++++ SUPPLIED PASSAGE

Mar 23 2023 | By More

★★★☆☆     Funny

Bedlam: Tue 21 – Sat 25 Mar 2023
Review by Thom Dibdin

The EUTC make a decent fist of Shakers, at the Bedlam all week, playing to the broad comedy of the John Godber and Jane Thornton’s script but finding their best in its moments of pathos.

Director Izzy Ponsford has taken the excellent but potentially tricky decision to stage the show, about four waitresses in a cocktail bar, in the bar of the Bedlam. It’s not perfect but it easily passes muster and, for Bedlam veterans, this is as warm as I have ever experienced the venue in many years of reviewing there.

Abby Brooke, Izzy Pleasance, Lucy Melrose and Hollie Avery. Pic: Izzy Ponsford

Shakers is Godber and Thornton’s sister piece to Bouncers. And in a similar vein, it takes the framework of four characters in their working posts, then adds to that their depictions of – and reflections on – the punters around them, as well as diving into the characters’ own backstories.

All four performers here create more than passable basic characters, in a production which is set, as it was originally written for Hull Truck theatre company, in 1985. Here is a northern English town, in a time when a £2 cocktail was an acceptable, if slightly pricy, reality against the background of Thatcher’s Britain.

When it comes to observation of the cocktails waitresses as barkeeps they generate a fine level of detail, from the mixing of cocktails for the audience – some seats come with a bonus cocktail include on the price – and the natural back and forth when people are working behind a bar.

++++++++
++++ DATA LINES

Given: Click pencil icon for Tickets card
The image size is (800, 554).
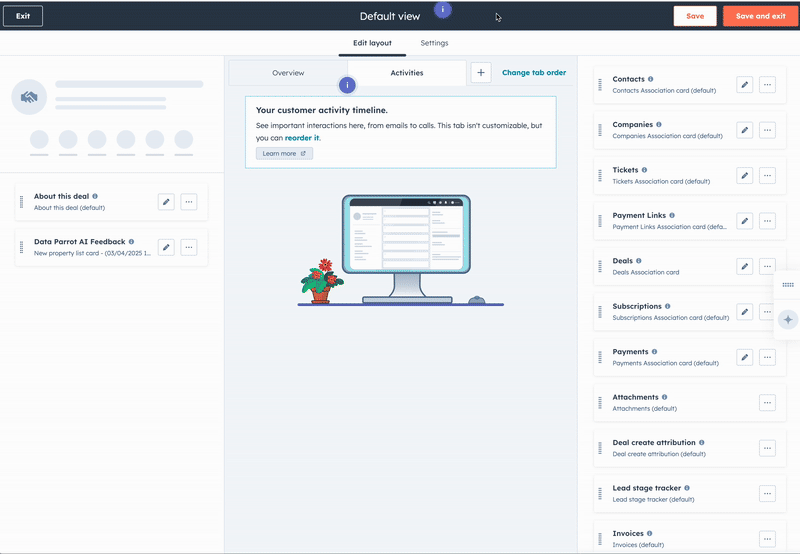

++++++++
++++ DATA LINES

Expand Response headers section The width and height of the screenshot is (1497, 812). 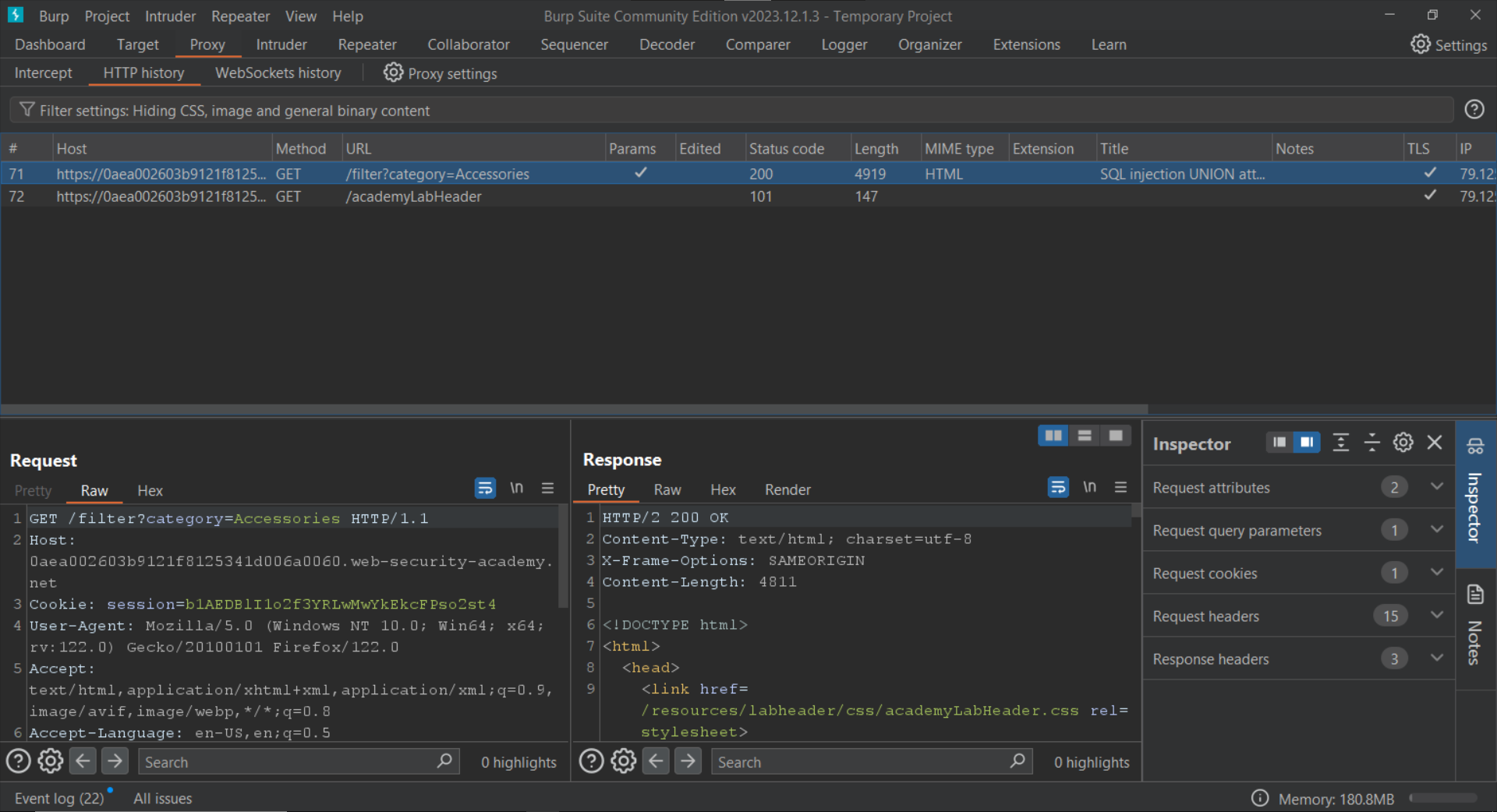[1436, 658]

++++++++

• WHAT NEEDS TO BE DONE:
Answer these about the Shakers review:
1. Who directed the show?
2. In what year is the production set?
3. Which play is Shakers a sister piece to?
The entries can be skipped; nothing here depends on them.

• WRITTEN RESPONSE:
1. Izzy Ponsford
2. 1985
3. Bouncers